*** Opening TASK INPUT ***
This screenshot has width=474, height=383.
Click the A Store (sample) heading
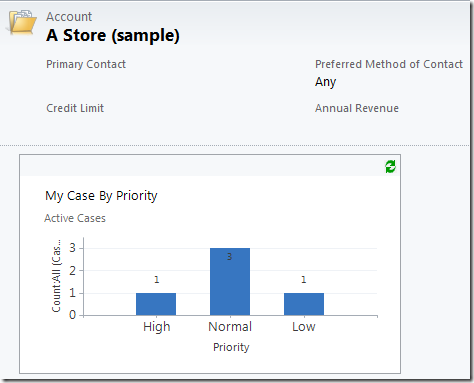113,35
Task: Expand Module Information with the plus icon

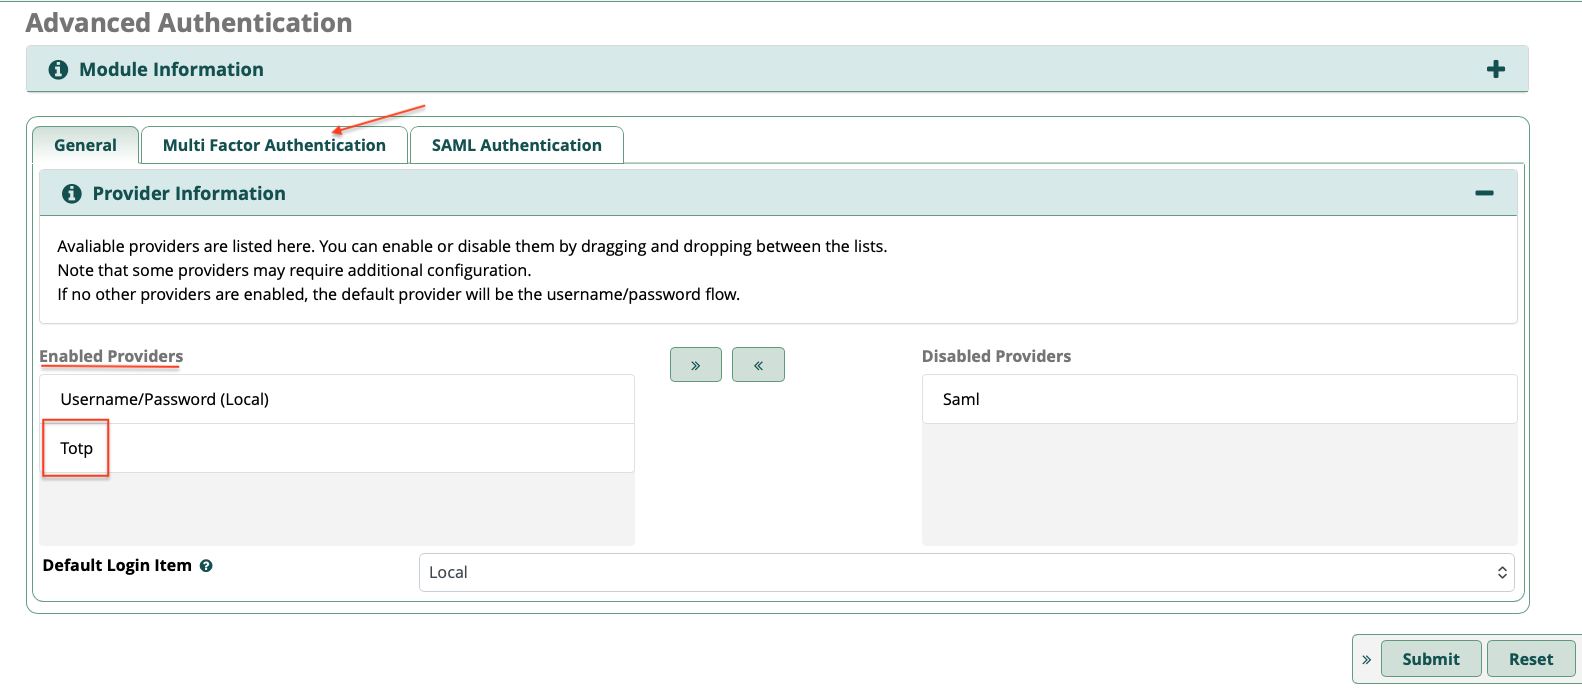Action: (x=1495, y=70)
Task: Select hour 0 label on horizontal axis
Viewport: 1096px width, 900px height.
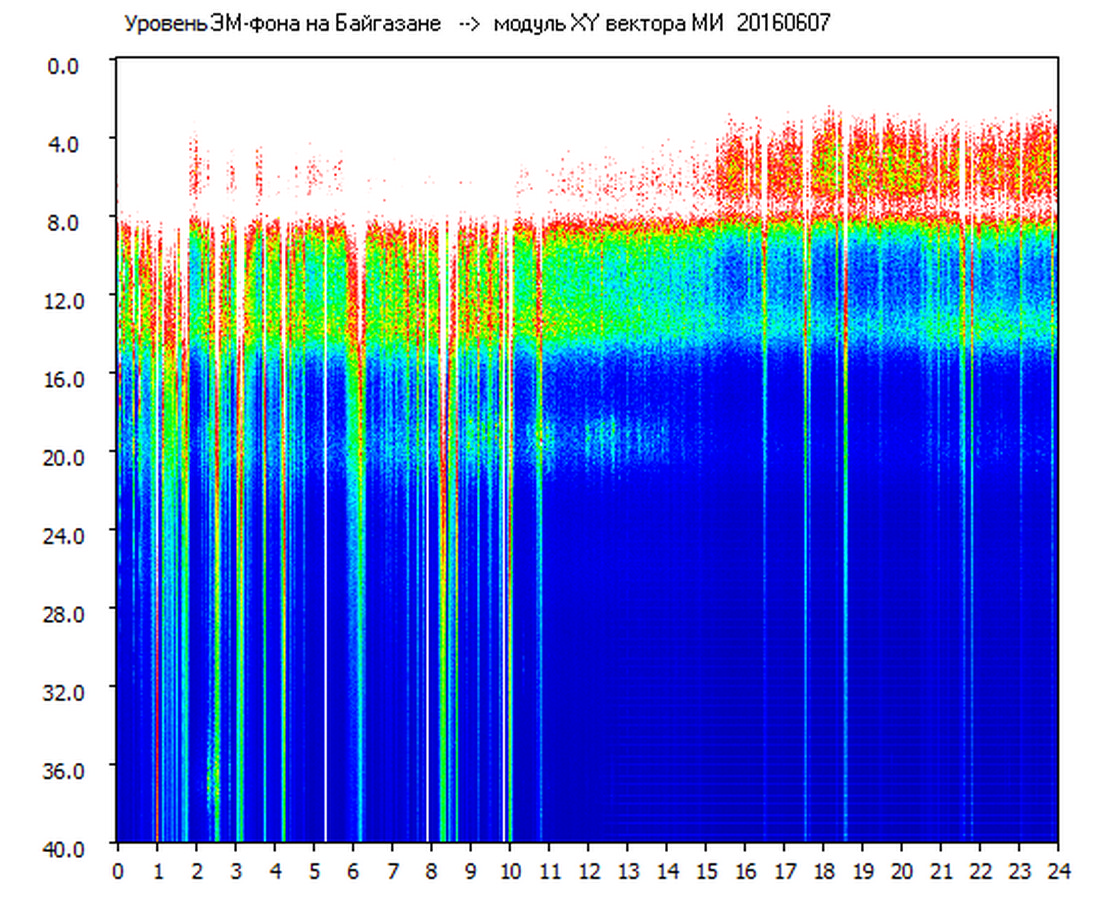Action: click(x=118, y=871)
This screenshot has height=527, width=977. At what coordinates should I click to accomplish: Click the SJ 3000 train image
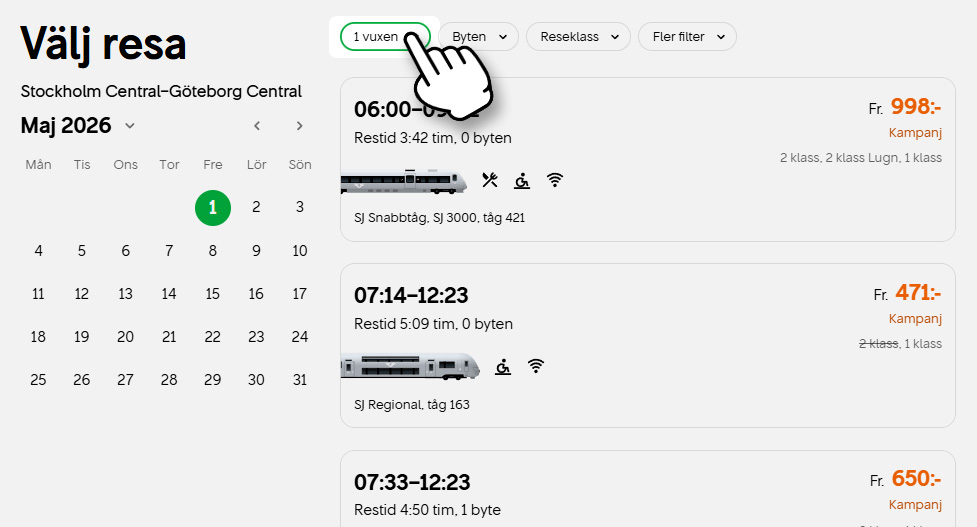pos(404,181)
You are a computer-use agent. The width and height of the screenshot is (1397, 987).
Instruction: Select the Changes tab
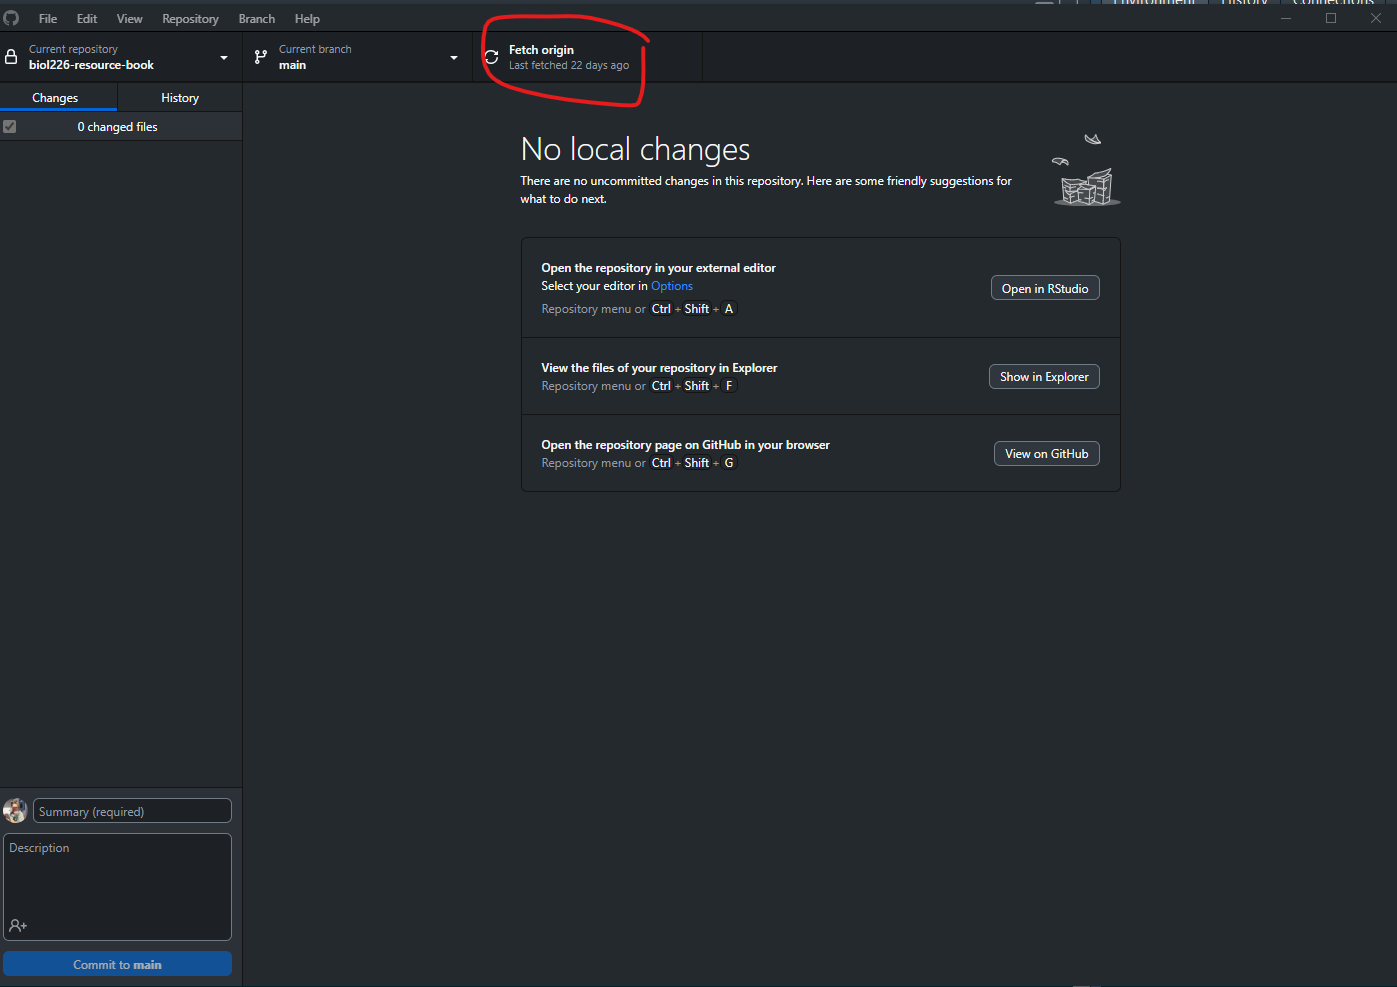pyautogui.click(x=55, y=98)
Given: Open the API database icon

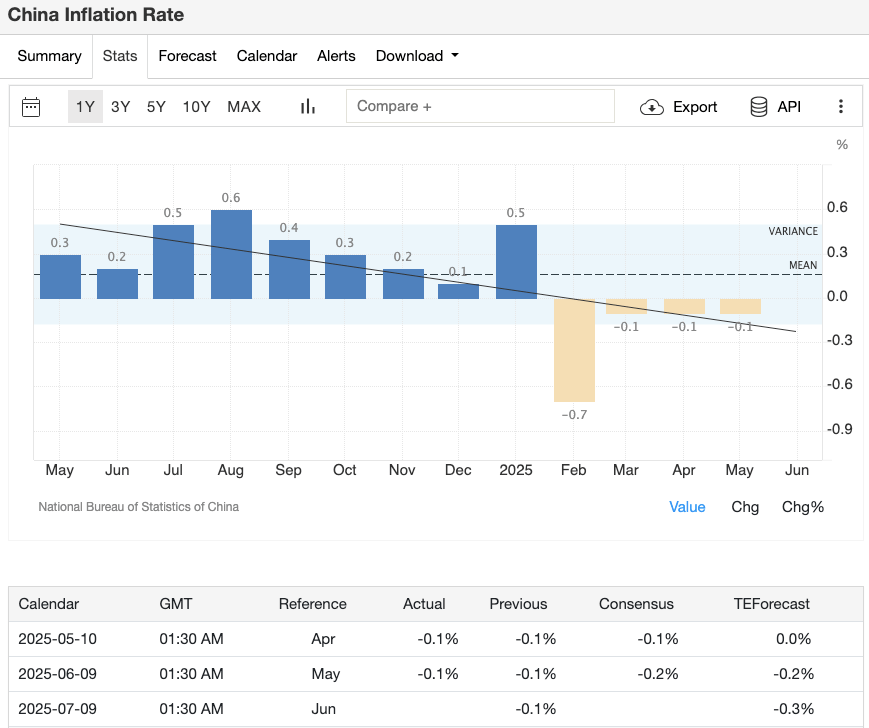Looking at the screenshot, I should tap(760, 106).
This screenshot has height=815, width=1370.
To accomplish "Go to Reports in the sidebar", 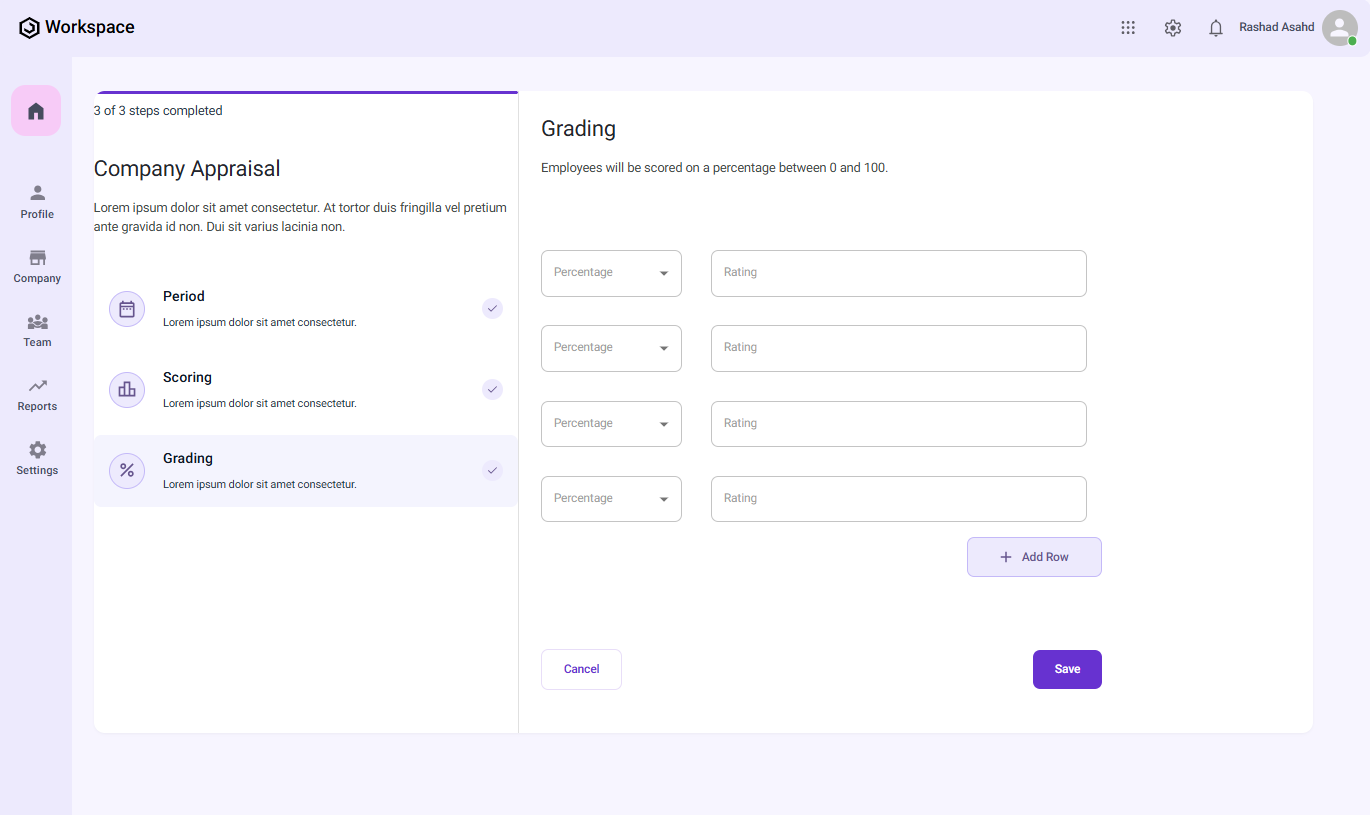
*** Closing TASK INPUT ***
WHAT YOU HAVE TO DO:
No pictures belong in the copy. Repeat the entries exactly.

SOLUTION TO THIS PROBLEM:
This screenshot has width=474, height=383.
Click the A Store (sample) heading
113,35
Task: Expand Module Information with the plus icon

Action: (x=1495, y=70)
Task: Select hour 0 label on horizontal axis
Viewport: 1096px width, 900px height.
Action: click(x=118, y=871)
This screenshot has height=527, width=977. At what coordinates should I click to accomplish: Click the SJ 3000 train image
pos(404,181)
You are a computer-use agent. The width and height of the screenshot is (1397, 987).
Instruction: Select the Changes tab
pyautogui.click(x=55, y=98)
Given: Open the API database icon

Looking at the screenshot, I should tap(760, 106).
This screenshot has height=815, width=1370.
To accomplish "Go to Reports in the sidebar", 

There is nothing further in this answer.